**TAREAS**
a – Extrae del fragmento sobre Maspalomas el pasaje que empieza en "Denostada durante siglos, la" y termina en "duros del archipiélago.".
b – ¿Qué lugares de la punta de Maspalomas figuran en el fragmento sobre Maspalomas como declarados Bien de Interés Cultural o en proceso de esa misma catalogación? Enuméralos todos.

**FRAGMENTO PROPORCIONADO**
▽

Maspalomas, desierto animado

Denostada durante siglos, la punta sur de Gran Canaria se convirtió en la milla de oro del turismo y la plataforma que atestigua las tres grandes revoluciones del mundo isleño

Vista aérea de la Punta de Maspalomas, presidida por el faro construido por Juan de León y Castillo a finales del XIX.

Lo que hoy se ve desde una hamaca en el que es uno de los mayores reclamos turísticos de Gran Canaria, y que habrá sido retratado por buena parte de los cuatro millones de turistas que han visitado la isla en los últimos doce meses, no deja entrever que la punta de Maspalomas, su faro, su yacimiento de Punta Mujeres, -ambos declarados Bien de Interés Cultural-, y La Charca, que se encuentra en proceso de la misma catalogación, resumen siglos de supervivencia en uno de los ecosistemas más duros del archipiélago.

Bajo el epígrafe La luz que guía la historia, el Cabildo de Gran Canaria ofrecerá unos recorridos guiados en torno a la gran linterna levantada a finales del XIX para recorrer el camino que lleva desde la cultura prehispánica asentada al borde del mar del sur, hasta la colonización y posterior trajín de piratas, naves, trasuntos tomateros y explosión turística.

△

**MATERIAL APORTADO**
▽

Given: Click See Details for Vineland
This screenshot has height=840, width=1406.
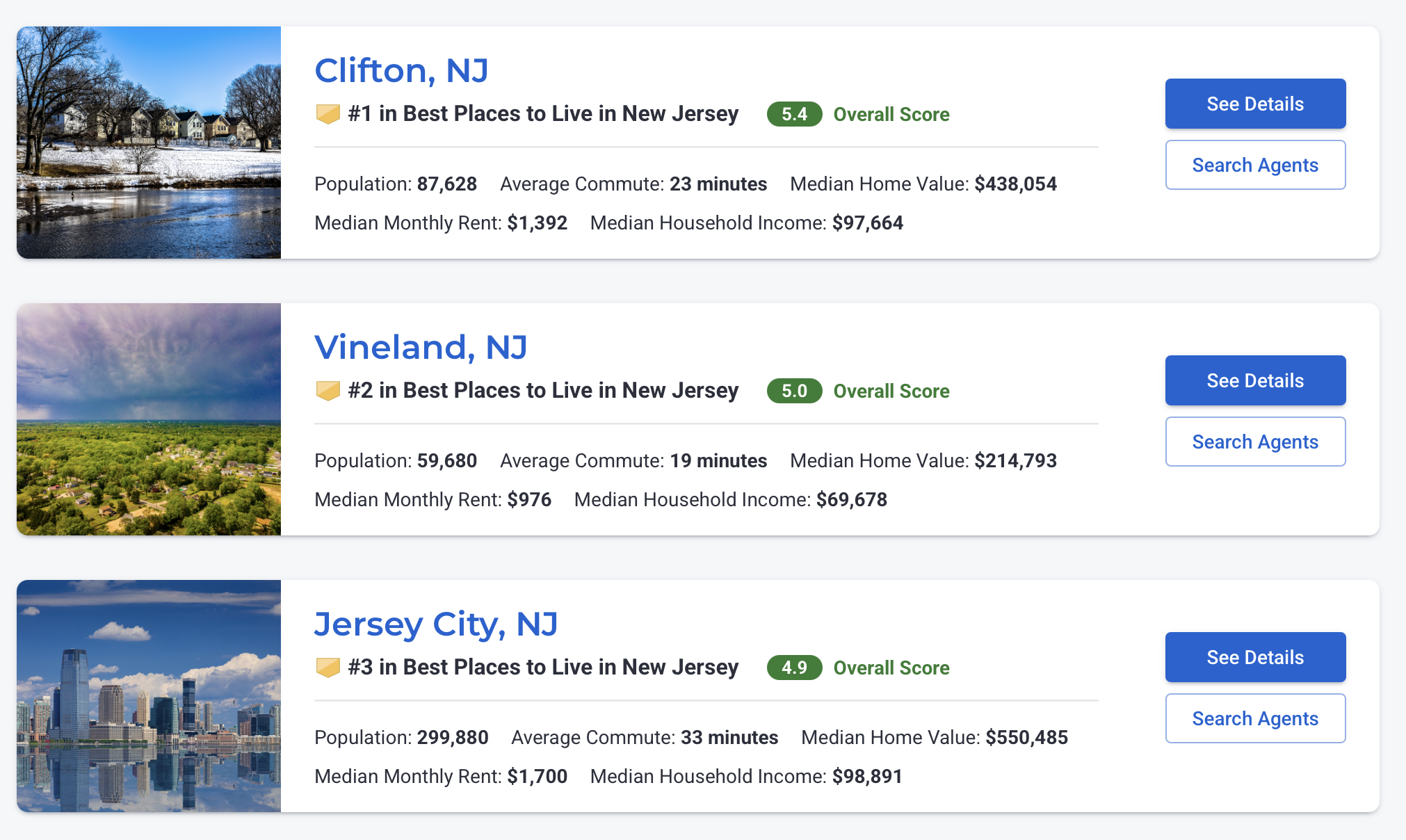Looking at the screenshot, I should click(1255, 380).
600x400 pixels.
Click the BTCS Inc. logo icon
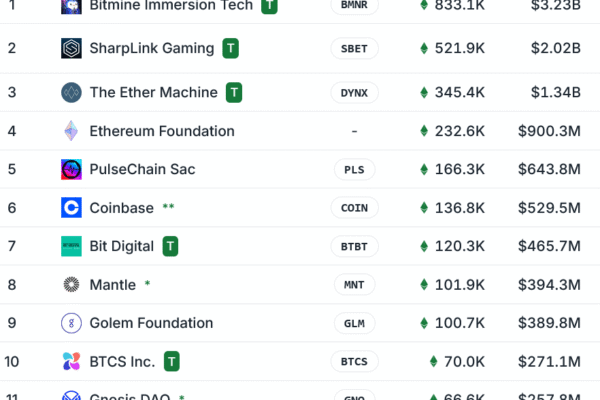tap(72, 361)
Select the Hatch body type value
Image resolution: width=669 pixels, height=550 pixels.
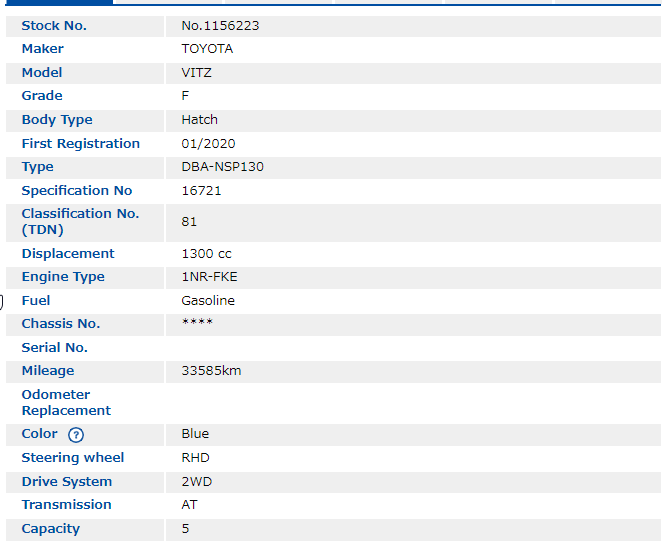[x=199, y=120]
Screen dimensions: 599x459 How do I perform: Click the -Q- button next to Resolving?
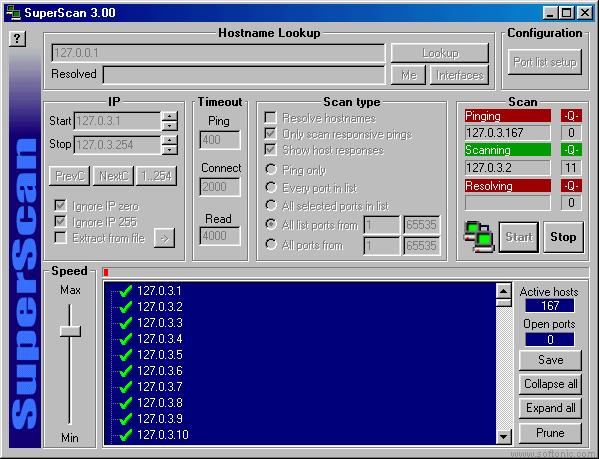[571, 186]
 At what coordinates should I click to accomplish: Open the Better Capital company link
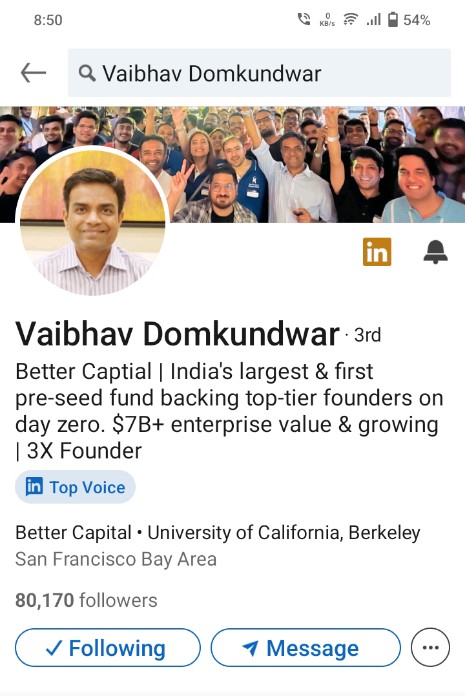pos(74,532)
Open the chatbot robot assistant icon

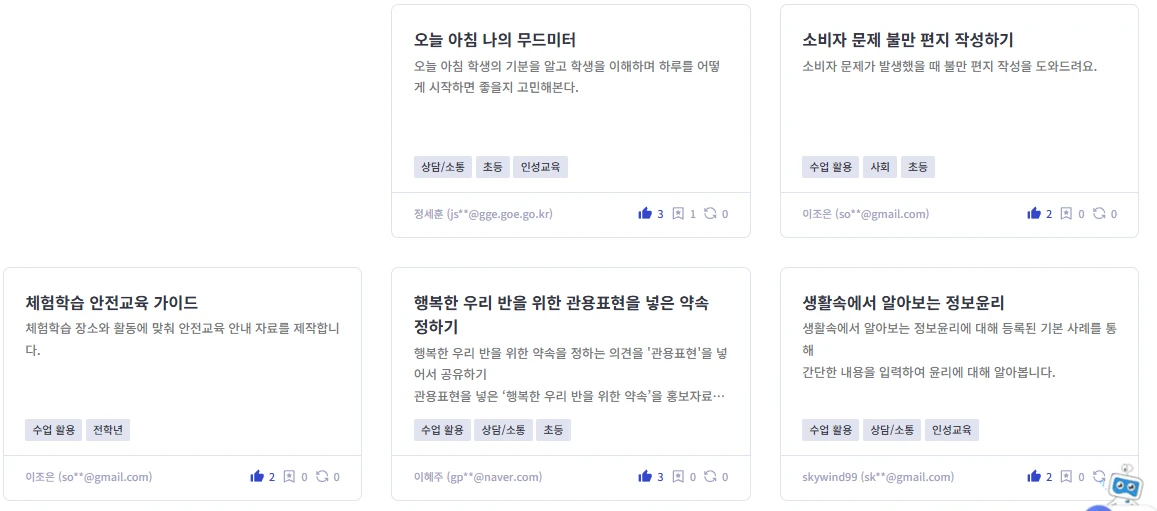(1124, 486)
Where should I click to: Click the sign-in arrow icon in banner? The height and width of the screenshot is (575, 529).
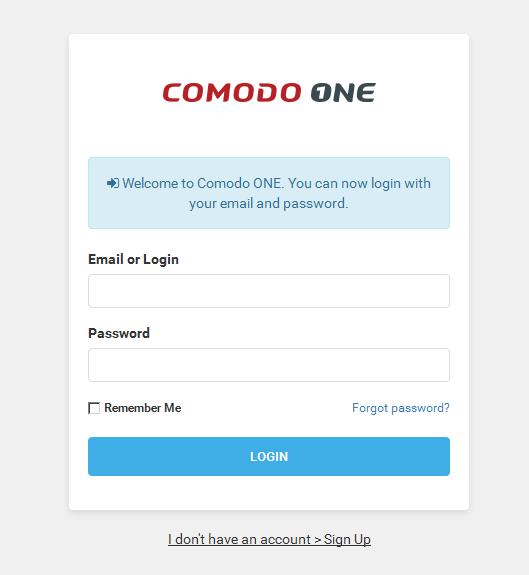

△

**RESPUESTAS**
a –
Denostada durante siglos, la punta sur de Gran Canaria se convirtió en la milla de oro del turismo y la plataforma que atestigua las tres grandes revoluciones del mundo isleño

Vista aérea de la Punta de Maspalomas, presidida por el faro construido por Juan de León y Castillo a finales del XIX.

Lo que hoy se ve desde una hamaca en el que es uno de los mayores reclamos turísticos de Gran Canaria, y que habrá sido retratado por buena parte de los cuatro millones de turistas que han visitado la isla en los últimos doce meses, no deja entrever que la punta de Maspalomas, su faro, su yacimiento de Punta Mujeres, -ambos declarados Bien de Interés Cultural-, y La Charca, que se encuentra en proceso de la misma catalogación, resumen siglos de supervivencia en uno de los ecosistemas más duros del archipiélago.

b –
- El faro
- El yacimiento de Punta Mujeres
- La Charca